O jogo não legalizado é considerado pela lei como contravenção penal, pois se considera o jogo ilegal, um delito cujo caráter ofensivo não atinge a integridade física, sendo penalmente pouco considerável, bem menos relevante do que grande parte dos crimes tipificados no código penal. Analisando os considerados jogos de azar, que são proibidos pela nossa legislação, nos demos conta de que muitos desses jogos, por exemplo, são realizados por instituições bancárias nacionais com apoio do governo federal. Ou seja, o que a legislação considera como contravenção penal, contraditoriamente tem enquadramento prático em diversas loterias criadas pelo próprio governo. Engraçado que quando é de seu interesse, quando lhe convém, o governo "passa" por cima da legislação, ou simplesmente faz "vista grossa", Assim, só o governo pode lucrar bilhões de reais explorando uma atividade de caráter ilícito. Talvez isso ocorra pelo receio de que o país, não consiga concorrer com os jogos em caráter privado, como é o caso dos cassinos nos países em que o jogo é legalizado. Creio que não, pois os tributos cobrados sobre os lucros também seriam muito altos.

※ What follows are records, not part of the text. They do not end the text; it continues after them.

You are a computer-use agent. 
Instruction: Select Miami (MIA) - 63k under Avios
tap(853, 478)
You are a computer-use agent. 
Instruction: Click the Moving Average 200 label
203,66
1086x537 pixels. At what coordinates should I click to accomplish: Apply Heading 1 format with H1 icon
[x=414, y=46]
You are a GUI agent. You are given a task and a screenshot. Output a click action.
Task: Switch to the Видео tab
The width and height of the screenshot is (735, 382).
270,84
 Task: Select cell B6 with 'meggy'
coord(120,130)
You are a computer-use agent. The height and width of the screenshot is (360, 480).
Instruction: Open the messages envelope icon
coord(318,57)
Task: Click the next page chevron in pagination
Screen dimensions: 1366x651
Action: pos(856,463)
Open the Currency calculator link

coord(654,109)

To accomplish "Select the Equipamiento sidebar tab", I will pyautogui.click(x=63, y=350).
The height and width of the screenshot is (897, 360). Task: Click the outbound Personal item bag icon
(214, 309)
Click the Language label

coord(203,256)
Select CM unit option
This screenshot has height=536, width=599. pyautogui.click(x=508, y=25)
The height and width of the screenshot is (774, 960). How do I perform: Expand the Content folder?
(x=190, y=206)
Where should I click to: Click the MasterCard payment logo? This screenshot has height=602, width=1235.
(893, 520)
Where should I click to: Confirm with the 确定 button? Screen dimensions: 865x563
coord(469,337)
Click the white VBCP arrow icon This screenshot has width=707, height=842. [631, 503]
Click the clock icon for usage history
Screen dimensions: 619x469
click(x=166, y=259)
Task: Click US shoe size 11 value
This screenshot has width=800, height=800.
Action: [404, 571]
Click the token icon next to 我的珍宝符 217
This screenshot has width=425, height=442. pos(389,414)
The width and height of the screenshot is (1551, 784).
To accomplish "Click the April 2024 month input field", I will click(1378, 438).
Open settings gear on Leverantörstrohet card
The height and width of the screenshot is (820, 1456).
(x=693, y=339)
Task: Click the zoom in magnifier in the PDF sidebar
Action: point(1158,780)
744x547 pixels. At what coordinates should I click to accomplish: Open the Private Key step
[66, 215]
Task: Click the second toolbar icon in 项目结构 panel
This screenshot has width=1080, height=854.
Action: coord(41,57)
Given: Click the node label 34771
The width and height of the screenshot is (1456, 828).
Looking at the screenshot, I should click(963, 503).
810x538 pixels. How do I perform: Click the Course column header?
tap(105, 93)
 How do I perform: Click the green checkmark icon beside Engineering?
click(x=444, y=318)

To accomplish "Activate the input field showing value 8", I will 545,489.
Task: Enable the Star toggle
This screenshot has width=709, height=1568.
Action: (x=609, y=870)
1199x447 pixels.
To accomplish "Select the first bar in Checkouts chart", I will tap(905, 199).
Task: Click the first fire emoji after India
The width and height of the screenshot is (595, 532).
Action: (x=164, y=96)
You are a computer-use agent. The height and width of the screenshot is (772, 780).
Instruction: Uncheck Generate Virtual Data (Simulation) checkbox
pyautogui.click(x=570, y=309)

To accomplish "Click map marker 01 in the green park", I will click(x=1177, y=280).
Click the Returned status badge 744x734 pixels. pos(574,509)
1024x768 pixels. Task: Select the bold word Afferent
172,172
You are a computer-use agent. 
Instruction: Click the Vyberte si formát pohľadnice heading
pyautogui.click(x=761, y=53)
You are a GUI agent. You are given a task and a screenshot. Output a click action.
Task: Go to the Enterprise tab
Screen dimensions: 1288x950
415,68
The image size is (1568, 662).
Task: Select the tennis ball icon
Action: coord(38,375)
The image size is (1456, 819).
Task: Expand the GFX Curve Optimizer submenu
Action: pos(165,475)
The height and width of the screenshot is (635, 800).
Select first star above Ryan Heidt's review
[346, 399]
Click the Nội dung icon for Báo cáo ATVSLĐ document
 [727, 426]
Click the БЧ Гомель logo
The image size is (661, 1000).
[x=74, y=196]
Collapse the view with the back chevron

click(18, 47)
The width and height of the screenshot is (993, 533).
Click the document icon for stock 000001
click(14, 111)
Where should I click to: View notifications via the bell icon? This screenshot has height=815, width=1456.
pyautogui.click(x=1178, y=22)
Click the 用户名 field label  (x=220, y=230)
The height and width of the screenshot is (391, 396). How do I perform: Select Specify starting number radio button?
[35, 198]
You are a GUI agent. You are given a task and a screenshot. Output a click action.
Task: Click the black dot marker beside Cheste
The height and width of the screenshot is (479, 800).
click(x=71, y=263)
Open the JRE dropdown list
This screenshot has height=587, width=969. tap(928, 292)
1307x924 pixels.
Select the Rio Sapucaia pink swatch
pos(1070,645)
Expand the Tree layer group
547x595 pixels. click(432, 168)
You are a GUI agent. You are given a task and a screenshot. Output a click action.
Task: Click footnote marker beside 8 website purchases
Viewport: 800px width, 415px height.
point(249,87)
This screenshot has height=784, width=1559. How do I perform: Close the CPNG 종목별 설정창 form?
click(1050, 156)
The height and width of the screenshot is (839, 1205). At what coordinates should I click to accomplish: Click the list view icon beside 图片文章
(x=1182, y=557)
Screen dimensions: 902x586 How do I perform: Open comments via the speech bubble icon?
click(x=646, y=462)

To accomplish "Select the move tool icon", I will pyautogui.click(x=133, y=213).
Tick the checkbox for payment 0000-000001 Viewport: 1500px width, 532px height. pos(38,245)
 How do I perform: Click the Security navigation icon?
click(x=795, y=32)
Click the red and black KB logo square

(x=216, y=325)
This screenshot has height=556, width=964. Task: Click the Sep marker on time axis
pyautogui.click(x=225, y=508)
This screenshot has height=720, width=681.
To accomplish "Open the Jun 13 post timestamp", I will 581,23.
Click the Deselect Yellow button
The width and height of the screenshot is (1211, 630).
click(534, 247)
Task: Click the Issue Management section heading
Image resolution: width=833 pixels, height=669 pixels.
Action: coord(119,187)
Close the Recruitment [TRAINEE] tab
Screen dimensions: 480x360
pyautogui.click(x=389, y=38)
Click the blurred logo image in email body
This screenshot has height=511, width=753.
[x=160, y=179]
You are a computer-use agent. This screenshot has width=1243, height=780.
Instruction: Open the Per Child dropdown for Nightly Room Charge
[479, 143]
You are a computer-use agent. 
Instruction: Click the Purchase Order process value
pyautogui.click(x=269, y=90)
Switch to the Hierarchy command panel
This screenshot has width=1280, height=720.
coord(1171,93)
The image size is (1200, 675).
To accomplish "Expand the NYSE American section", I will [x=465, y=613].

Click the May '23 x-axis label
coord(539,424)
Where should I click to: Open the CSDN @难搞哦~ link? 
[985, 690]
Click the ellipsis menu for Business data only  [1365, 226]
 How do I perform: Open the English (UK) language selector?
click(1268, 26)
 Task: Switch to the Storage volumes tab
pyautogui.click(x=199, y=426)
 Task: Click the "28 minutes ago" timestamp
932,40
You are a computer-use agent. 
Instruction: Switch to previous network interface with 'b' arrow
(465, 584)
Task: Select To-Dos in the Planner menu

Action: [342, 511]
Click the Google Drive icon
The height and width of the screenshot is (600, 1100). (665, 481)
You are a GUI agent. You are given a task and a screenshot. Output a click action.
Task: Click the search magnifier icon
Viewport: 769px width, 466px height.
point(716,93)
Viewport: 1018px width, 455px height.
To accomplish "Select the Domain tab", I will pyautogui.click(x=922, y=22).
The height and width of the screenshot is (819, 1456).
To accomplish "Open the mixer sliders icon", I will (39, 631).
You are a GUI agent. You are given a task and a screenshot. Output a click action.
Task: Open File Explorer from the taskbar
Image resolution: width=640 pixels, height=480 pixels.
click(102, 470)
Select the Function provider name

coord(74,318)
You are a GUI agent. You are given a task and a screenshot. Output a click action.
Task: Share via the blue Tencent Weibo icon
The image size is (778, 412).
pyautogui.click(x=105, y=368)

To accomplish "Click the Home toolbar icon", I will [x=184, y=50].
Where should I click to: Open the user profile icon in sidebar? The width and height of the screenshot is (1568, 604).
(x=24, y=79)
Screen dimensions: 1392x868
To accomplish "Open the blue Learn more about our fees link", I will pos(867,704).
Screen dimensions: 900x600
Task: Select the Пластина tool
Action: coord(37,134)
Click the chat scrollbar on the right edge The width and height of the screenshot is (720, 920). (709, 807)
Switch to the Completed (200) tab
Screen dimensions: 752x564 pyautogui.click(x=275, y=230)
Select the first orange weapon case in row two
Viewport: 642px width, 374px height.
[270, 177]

Temos abaixo recente jurisprudência, favorável a possibilidade de cobrança da dívida:
EMBARGOS DO DEVEDOR - EXECUÇÃO - NOTAS PROMISSÓRIAS - DÍVIDA DE JOGO CONTRAÍDA NO EXTERIOR - ARTIGO 9º DA LEI DE INTRODUÇÃO AO CÓDIGO CIVIL - APLICABILIDADE - HOMOLOGAÇÃO DO STF - DESNCESSIDADE - VALOR EM MOEDA ESTRANGEIRA - POSSIBILIDADE. 9ºLEI DE INTRODUÇÃO AO CÓDIGO CIVIL - A dívida oriunda de jogo tem natureza obrigacional e, para qualificar e reger as obrigações, aplicar-se-á a lei do país em que se constituírem (art. 9º da Lei de Introdução ao Código Civil). Não dependem de homologação pelo Supremo Tribunal Federal, para serem executados, os títulos executivos extrajudiciais, oriundos de país estrangeiro. (Art. 585, § 2º, do CPC). É legítimo o título que estipula pagamento em moeda estrangeira , desde que o pagamento se efetive pela conversão em moeda nacional. Precedentes STJ. Recurso PROVIDO. 9ºLei de Introdução ao Código Civil - 585 § 2ºCPC
(101450418797380011 MG 1.0145.04.187973-8/001(1), Relator: ROBERTO BORGES DE OLIVEIRA DATA de Julgamento: 27/03/2007, Data de Publicação: 04/05/2007)
No mesmo sentido temos a seguinte jurisprudência:
Execução por título extrajudicial. Alegação de que o crédito não é exigível por se tratar de dívida de jogo.Descabimento. Cheque emitido na Argentina em pagamento de obrigação contraída em cassino.Inexigibilidade da lei brasileira, que não vigora em respeito à soberania da Argentina. Obrigação que se mantém, ainda que seja nula a decorrente do aval, pois o título executivo resulta do cheque emitido à época, que não é negado pelo sacador que passou a entender inexigível com fundamento em exceção contemplada pela lei brasileira, cuja aplicação é excepcionada em razão de ter sido sacado no exterior, no interior de cassino, em país que admite o jogo, onde, aliás,voluntariamente se dirigiu para tal fim à época. Recurso improvido.
(1061338200 SP , Relator: Mauro Conti Machado, Data de Julgamento: 10/02/2006, 18ª Câmara de Direito Privado A, Data de Publicação: 23/05/2006)
É bom deixar claro que existem jurisprudências em sentido contrário, porém todas elas defasadas. Atualmente o jogo e a aposta estão previstos no CC/2002, artigos 814 a 817. O legislador praticamente manteve intacta a inteligência dos artigos 1.477 a 1480 do CC/1916; a única ressalva está na inserção dos parágrafos 2º e 3º ao artigo 814.
Com base na jurisprudência recente adotada pelo nosso Supremo Tribunal Federal, resta certa a possibilidade de êxito em ação pleiteado por credor em virtude de devedor de jogos de azar com origem no exterior.